### Challenge
Output the lines below as a numbered list, leaving out the blank lines.
-- BEGIN --
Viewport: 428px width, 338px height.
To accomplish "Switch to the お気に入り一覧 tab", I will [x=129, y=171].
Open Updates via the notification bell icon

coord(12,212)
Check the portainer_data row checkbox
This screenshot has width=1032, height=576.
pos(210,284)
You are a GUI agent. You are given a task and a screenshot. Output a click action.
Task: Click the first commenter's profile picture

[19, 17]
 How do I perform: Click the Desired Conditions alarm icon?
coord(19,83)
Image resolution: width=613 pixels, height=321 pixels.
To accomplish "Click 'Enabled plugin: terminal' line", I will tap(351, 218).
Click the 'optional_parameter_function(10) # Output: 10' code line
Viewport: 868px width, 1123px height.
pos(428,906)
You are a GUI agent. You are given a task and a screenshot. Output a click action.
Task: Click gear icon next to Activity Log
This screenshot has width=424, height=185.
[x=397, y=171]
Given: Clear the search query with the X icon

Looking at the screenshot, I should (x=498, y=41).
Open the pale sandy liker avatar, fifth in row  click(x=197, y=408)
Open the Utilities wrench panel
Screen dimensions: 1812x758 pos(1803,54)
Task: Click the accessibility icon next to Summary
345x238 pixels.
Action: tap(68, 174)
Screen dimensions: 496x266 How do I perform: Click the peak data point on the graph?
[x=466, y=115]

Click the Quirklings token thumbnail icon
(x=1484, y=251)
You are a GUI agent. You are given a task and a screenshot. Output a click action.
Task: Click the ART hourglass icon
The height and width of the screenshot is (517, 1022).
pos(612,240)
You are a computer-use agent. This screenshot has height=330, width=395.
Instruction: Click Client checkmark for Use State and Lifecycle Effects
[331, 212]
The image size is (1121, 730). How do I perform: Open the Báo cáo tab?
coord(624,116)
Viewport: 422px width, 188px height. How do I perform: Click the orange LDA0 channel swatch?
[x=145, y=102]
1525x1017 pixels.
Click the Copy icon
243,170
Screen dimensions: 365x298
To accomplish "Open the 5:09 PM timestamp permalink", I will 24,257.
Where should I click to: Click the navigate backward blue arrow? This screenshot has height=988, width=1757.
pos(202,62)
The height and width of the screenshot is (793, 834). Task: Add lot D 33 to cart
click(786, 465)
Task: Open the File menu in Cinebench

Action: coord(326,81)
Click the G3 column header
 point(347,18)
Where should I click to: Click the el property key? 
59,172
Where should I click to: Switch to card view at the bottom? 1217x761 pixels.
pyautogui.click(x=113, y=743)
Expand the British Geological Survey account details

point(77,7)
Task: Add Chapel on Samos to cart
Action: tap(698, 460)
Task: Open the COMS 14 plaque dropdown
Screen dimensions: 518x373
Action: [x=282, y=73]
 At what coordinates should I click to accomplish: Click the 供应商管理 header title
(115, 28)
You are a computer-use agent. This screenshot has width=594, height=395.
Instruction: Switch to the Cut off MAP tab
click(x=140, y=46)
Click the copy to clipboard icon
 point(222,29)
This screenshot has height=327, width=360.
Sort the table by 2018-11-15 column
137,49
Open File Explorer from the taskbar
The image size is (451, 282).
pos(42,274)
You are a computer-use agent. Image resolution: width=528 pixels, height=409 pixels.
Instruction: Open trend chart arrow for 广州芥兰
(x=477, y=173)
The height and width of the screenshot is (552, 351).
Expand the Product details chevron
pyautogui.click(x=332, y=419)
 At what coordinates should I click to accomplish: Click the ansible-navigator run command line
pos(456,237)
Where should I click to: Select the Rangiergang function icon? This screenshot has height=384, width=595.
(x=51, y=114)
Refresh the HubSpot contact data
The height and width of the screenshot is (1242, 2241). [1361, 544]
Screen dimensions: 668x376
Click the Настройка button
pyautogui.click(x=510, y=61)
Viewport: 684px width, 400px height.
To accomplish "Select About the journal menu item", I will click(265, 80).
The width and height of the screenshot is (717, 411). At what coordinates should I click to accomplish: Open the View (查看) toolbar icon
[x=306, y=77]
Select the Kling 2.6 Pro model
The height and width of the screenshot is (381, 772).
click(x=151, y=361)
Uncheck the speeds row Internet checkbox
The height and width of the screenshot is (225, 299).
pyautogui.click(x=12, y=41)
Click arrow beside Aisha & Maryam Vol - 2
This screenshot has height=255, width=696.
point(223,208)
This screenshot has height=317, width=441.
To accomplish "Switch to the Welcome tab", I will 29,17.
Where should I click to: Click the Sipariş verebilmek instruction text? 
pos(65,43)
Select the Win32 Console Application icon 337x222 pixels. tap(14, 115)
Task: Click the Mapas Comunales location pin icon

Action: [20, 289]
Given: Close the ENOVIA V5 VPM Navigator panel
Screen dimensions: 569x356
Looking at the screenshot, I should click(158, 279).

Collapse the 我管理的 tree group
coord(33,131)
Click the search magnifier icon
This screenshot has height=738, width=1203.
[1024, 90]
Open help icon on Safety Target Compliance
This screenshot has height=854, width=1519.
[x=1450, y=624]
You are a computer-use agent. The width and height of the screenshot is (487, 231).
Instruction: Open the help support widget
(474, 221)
-- END --
### Written answer
1. Viewport: 428px width, 338px height.
2. To accomplish "Switch to the お気に入り一覧 tab", I will [x=129, y=171].
3. Open Updates via the notification bell icon
4. coord(12,212)
5. Check the portainer_data row checkbox
6. This screenshot has width=1032, height=576.
7. pos(210,284)
8. You are a GUI agent. You are given a task and a screenshot. Output a click action.
9. Task: Click the first commenter's profile picture
10. [19, 17]
11.  How do I perform: Click the Desired Conditions alarm icon?
12. coord(19,83)
13. Image resolution: width=613 pixels, height=321 pixels.
14. To accomplish "Click 'Enabled plugin: terminal' line", I will tap(351, 218).
15. Click the 'optional_parameter_function(10) # Output: 10' code line
16. Viewport: 868px width, 1123px height.
17. pos(428,906)
18. You are a GUI agent. You are given a task and a screenshot. Output a click action.
19. Task: Click gear icon next to Activity Log
20. This screenshot has width=424, height=185.
21. [x=397, y=171]
22. Given: Clear the search query with the X icon
23. Looking at the screenshot, I should (x=498, y=41).
24. Open the pale sandy liker avatar, fifth in row  click(x=197, y=408)
25. Open the Utilities wrench panel
26. Screen dimensions: 1812x758 pos(1803,54)
27. Task: Click the accessibility icon next to Summary
28. 345x238 pixels.
29. Action: tap(68, 174)
30. Screen dimensions: 496x266 How do I perform: Click the peak data point on the graph?
31. [x=466, y=115]
32. Click the Quirklings token thumbnail icon
33. (x=1484, y=251)
34. You are a GUI agent. You are given a task and a screenshot. Output a click action.
35. Task: Click the ART hourglass icon
36. The height and width of the screenshot is (517, 1022).
37. pos(612,240)
38. You are a computer-use agent. This screenshot has height=330, width=395.
39. Instruction: Click Client checkmark for Use State and Lifecycle Effects
40. [331, 212]
41. The image size is (1121, 730). How do I perform: Open the Báo cáo tab?
42. coord(624,116)
43. Viewport: 422px width, 188px height. How do I perform: Click the orange LDA0 channel swatch?
44. [x=145, y=102]
45. 1525x1017 pixels.
46. Click the Copy icon
47. 243,170
48. Screen dimensions: 365x298
49. To accomplish "Open the 5:09 PM timestamp permalink", I will 24,257.
50. Where should I click to: Click the navigate backward blue arrow? This screenshot has height=988, width=1757.
51. pos(202,62)
52. The height and width of the screenshot is (793, 834). Task: Add lot D 33 to cart
53. click(786, 465)
54. Task: Open the File menu in Cinebench
55. Action: coord(326,81)
56. Click the G3 column header
57.  point(347,18)
58. Where should I click to: Click the el property key? 
59. 59,172
60. Where should I click to: Switch to card view at the bottom? 1217x761 pixels.
61. pyautogui.click(x=113, y=743)
62. Expand the British Geological Survey account details
63. point(77,7)
64. Task: Add Chapel on Samos to cart
65. Action: tap(698, 460)
66. Task: Open the COMS 14 plaque dropdown
67. Screen dimensions: 518x373
68. Action: [x=282, y=73]
69.  At what coordinates should I click to accomplish: Click the 供应商管理 header title
70. (115, 28)
71. You are a computer-use agent. This screenshot has width=594, height=395.
72. Instruction: Switch to the Cut off MAP tab
73. click(x=140, y=46)
74. Click the copy to clipboard icon
75.  point(222,29)
76. This screenshot has height=327, width=360.
77. Sort the table by 2018-11-15 column
78. 137,49
79. Open File Explorer from the taskbar
80. The image size is (451, 282).
81. pos(42,274)
82. You are a computer-use agent. Image resolution: width=528 pixels, height=409 pixels.
83. Instruction: Open trend chart arrow for 广州芥兰
84. (x=477, y=173)
85. The height and width of the screenshot is (552, 351).
86. Expand the Product details chevron
87. pyautogui.click(x=332, y=419)
88.  At what coordinates should I click to accomplish: Click the ansible-navigator run command line
89. pos(456,237)
90. Where should I click to: Select the Rangiergang function icon? This screenshot has height=384, width=595.
91. (x=51, y=114)
92. Refresh the HubSpot contact data
93. The height and width of the screenshot is (1242, 2241). [1361, 544]
94. Screen dimensions: 668x376
95. Click the Настройка button
96. pyautogui.click(x=510, y=61)
97. Viewport: 684px width, 400px height.
98. To accomplish "Select About the journal menu item", I will click(265, 80).
99. The width and height of the screenshot is (717, 411). At what coordinates should I click to accomplish: Open the View (查看) toolbar icon
100. [x=306, y=77]
101. Select the Kling 2.6 Pro model
102. The height and width of the screenshot is (381, 772).
103. click(x=151, y=361)
104. Uncheck the speeds row Internet checkbox
105. The height and width of the screenshot is (225, 299).
106. pyautogui.click(x=12, y=41)
107. Click arrow beside Aisha & Maryam Vol - 2
108. This screenshot has height=255, width=696.
109. point(223,208)
110. This screenshot has height=317, width=441.
111. To accomplish "Switch to the Welcome tab", I will 29,17.
112. Where should I click to: Click the Sipariş verebilmek instruction text? 
113. pos(65,43)
114. Select the Win32 Console Application icon 337x222 pixels. tap(14, 115)
115. Task: Click the Mapas Comunales location pin icon
116. Action: [20, 289]
117. Given: Close the ENOVIA V5 VPM Navigator panel
118. Screen dimensions: 569x356
119. Looking at the screenshot, I should click(158, 279).
120. Collapse the 我管理的 tree group
121. coord(33,131)
122. Click the search magnifier icon
123. This screenshot has height=738, width=1203.
124. [1024, 90]
125. Open help icon on Safety Target Compliance
126. This screenshot has height=854, width=1519.
127. [x=1450, y=624]
128. You are a computer-use agent. The width and height of the screenshot is (487, 231).
129. Instruction: Open the help support widget
130. (474, 221)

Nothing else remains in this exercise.